Recent and current studies
The odor imaging studies have been extended by use of high-field functional MRI (7 and 9 Tesla), work started with his longtime colleague Charles Greer and members of the Yale Imaging Center (Xu et al., 2003, 2005). The lab has used viral tracing methods to reveal widely dispersed clusters of granule cells are hypothesized to be necessary for processing the distributed glomeruli activated by odor stimuli (Willhite et al., 2006). These experimental data are being used to build computational models of the distributed mitral and granule cell circuits, to obtain insight into the nature of the processing that underlies smell perception (Migliore and Shepherd, 2007; Migliore et al., 2010).
A new appreciation of the extensive but largely hidden "flavor system" in the human brain suggests a new field he has called "neurogastronomy" (Shepherd, 2006), which has the potential to enhance understanding of the factors contributing to obesity and other eating disorders.
In their studies of the neural basis of cognition, his lab is analyzing the active properties of the apical dendrites of cortical pyramidal cells for insight into their relation to cortical processing (Migliore and Shepherd, 2003).
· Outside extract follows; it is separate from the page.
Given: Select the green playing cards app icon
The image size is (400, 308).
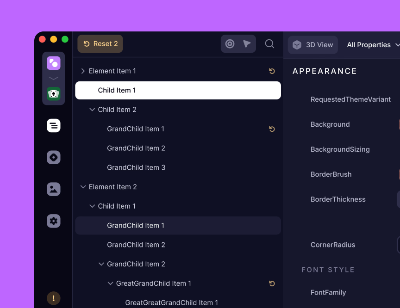Looking at the screenshot, I should [x=54, y=94].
They are presently interested in how these dendritic properties may be affected in the earliest stages of cognitive decline in Alzheimer's disease (Morse et al., 2010).
His lab was among the original group that founded the new field of neuroinformatics, with the first funding of the "Human Brain Project" in 1993. The home site is "SenseLab" (Shepherd et al., 1997), which contains a suite of 7 databases supporting research on olfactory receptors, odor maps, neuronal and dendritic properties, and neuronal and microcircuit models. The group includes Perry Miller, founder of the Yale Center for Medical Informatics, and Michael Hines, founder of the widely used modeling program NEURON. They are currently a member of the Neuroscience Information Framework (NIF), a NIH initiative to build a comprehensive web-based portal to support neuroscience research.
Students
The Shepherd lab has been a training ground for many students. They include 11 graduate students, 47 postdoctoral fellows and research associates, 17 Yale undergraduates, and 12 visiting scientists. The lab has contributed 5 chairs/presidents of AChemS and 6 recipients of the Wright Award. Many students, friends and collaborators returned for a symposium in November 2008 honoring him on his 75th birthday, which he called the best lab meeting ever. His science lineage from Sherrington to his students and grand-students may be found at neurotree.